(SELECTED EXTRACT)
──────

I have no objection to a nice bra, still less to being invited to remove one. But brothelwear of the kind sold at Frederick’s of Hollywood seems to me scarcely less hokey than a Super Bowl halftime show. What I feel when I hear that the mainstream actually buys this stuff is the same garden-variety alienation I feel on learning that Hootie & the Blowfish sold thirteen million copies of their first record, or that the American male’s dream date is Cindy Crawford. In a sense, I’m proud of not being like everybody else. Like everybody else, though, I’m anxious about sex, and with sex the recognition that I’m not like everybody else leads directly to the worry that I’m not as good as — or, at any rate, not having as much fun as — everybody else.
Sexual anxiety is primal; physical love has always carried the risk that one’s most naked self will be rejected. If Americans today are especially anxious, the consensus seems to be that it’s because of “changing sex roles” and “media images of sex” and so forth. In fact, we’re simply experiencing the anxiety of a free market. Contraception and the ease of divorce have removed the fetters from the economy of sex, and, like the citizens of present-day Dresden and Leipzig, we all want to believe we’re better off under a regime in which even the poorest man can dream of wealth. But as the old walls of repression tumble down, many Americans — discarded first wives, who are like the workers displaced from a Trabant factory; or sexually inept men, who are the equivalent of command-economy bureaucrats — have grown nostalgic for the old state monopolies. What are The Rules if not an attempt to reregulate an economy run scarily amok?
Until the Rules become universal, though, such comfort as can be found in the market economy comes principally from norms. Are you worried about the size of your penis? According to Sex: A Man’s Guide , most men’s erections are between five and seven inches long. Worried about the architecture of your clitoris? According to Betty Dodson, in the revised edition of her Sex for One: The Joy of Selfloving , the variations are “astounding.” Worried about frequency? “Americans do not have a secret life of abundant sex,” the researchers of Sex in America concluded. Worried about how long it takes you to come? On average, says Sydney Barrows, it takes a woman eighteen minutes, a man just three.

──────

(SET OF TASKS)
- A) Summarize the passage on sexual anxiety in two sentences.
- B) Continue the passage on sexual anxiety from its final sentence.

(PROVIDED DATA)

──────

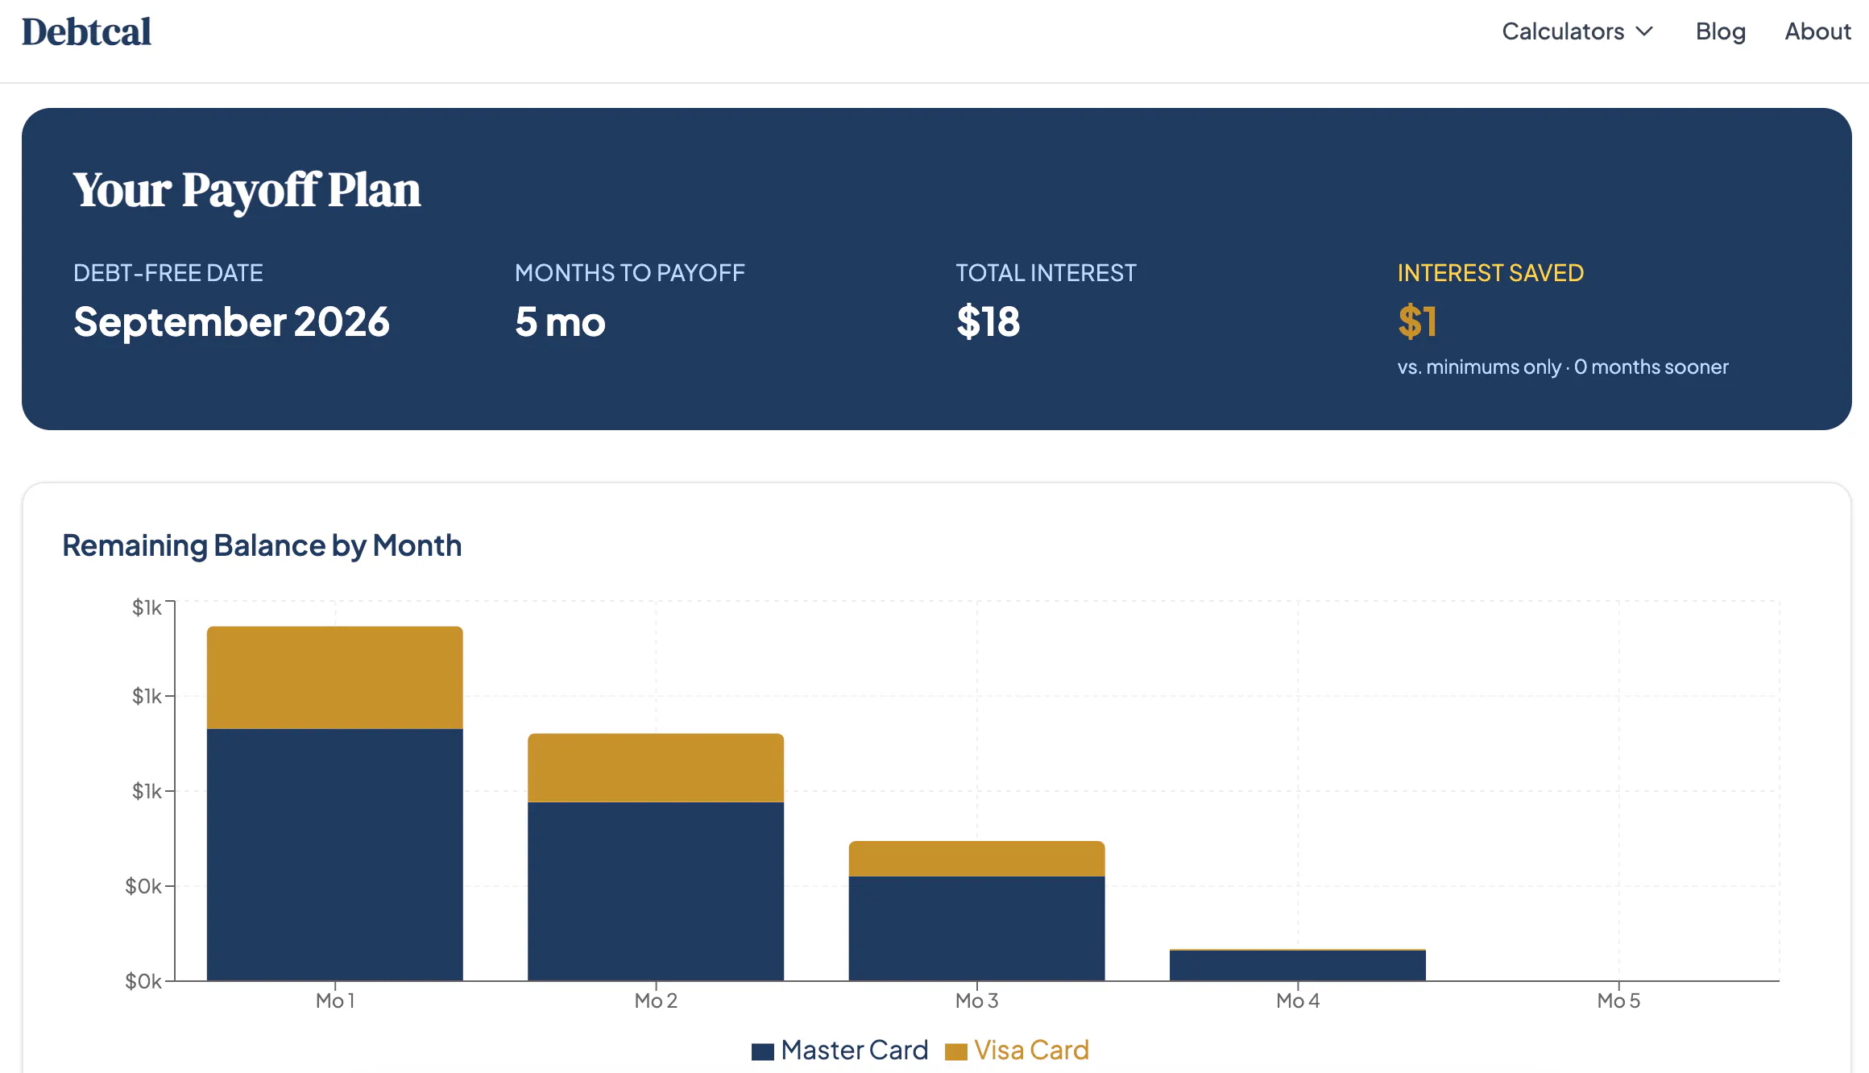1869x1073 pixels.
Task: Click the Mo 2 Master Card bar segment
Action: [x=656, y=891]
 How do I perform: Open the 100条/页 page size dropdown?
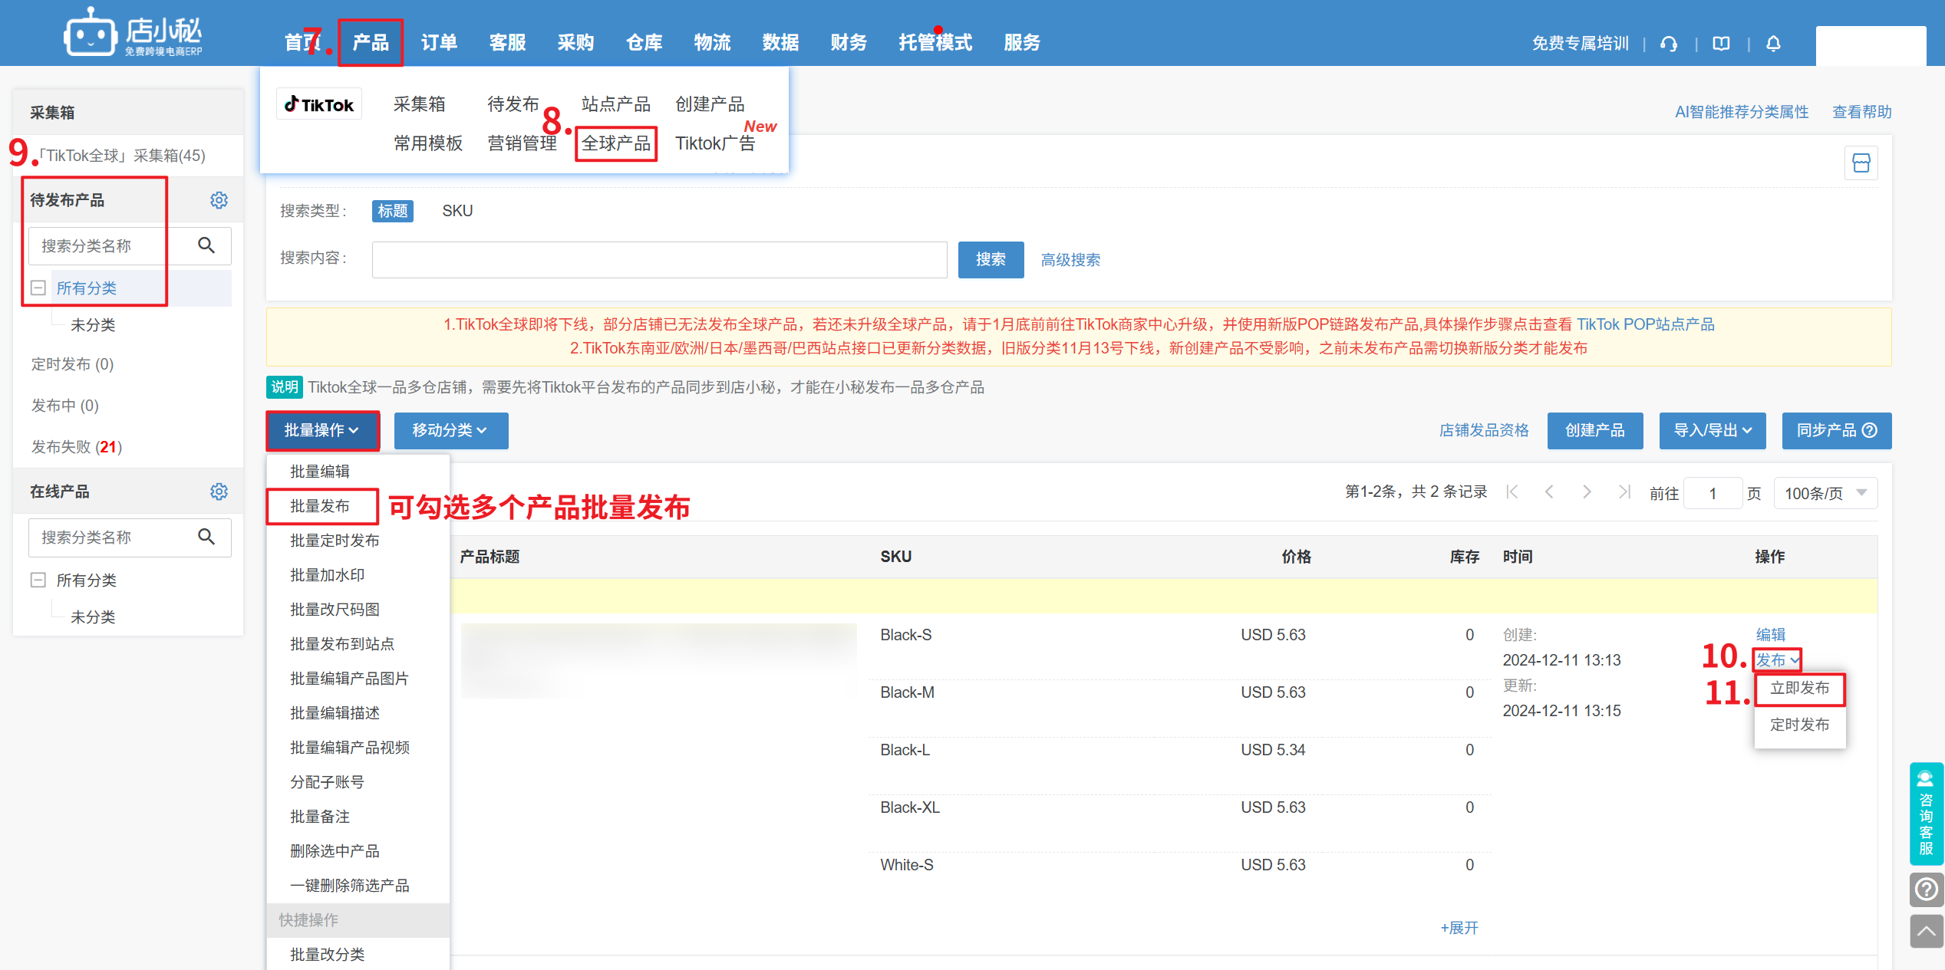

──────

(ANSWERS TO THE EXERCISES)
- A) The writer finds mass-market lingerie hokey and feels proud of being unlike everybody else, but admits that with sex this difference turns into the worry of not being as good as everybody else, or not having as much fun. The passage argues that contraception and easy divorce have turned sex into a free market whose anxieties make some Americans nostalgic for the old state monopolies, and that until the Rules become universal, comfort comes mainly from norms such as typical erection length, frequency, and time to orgasm.

- B)
The problem with relying on norms for comfort, however, is not only that you may fail to meet them but that you may meet them all too well. Who really wants to be sexually just like everybody else? Isn’t the bedroom where I expect, rather, to feel special? Unique, even? The last thing I want is to be reminded of the vaguely icky fact that across the country millions of other people are having sex. This is the conundrum of the individual confronting masses about which he can’t help knowing more than he’d like to know: I want to be alone, but not too alone. I want to be the same but different.
POPULAR SEX BOOKS are only a part of the sex industry, but one could argue that they’re the most representative wing, in that they are books. If a sexual fetish is understood as a displacement of genital energies, then language, even more than lingerie, is by far the most prevalent paraphilia in the country today. You can’t show a bare breast on network television, but there’s no limit to the backdoor prurience of talk about rape, incest, and sexual harassment. Cybersex and phone sex are vastly more popular ways of avoiding intimate fluids than is the worship of, say, knees or feet.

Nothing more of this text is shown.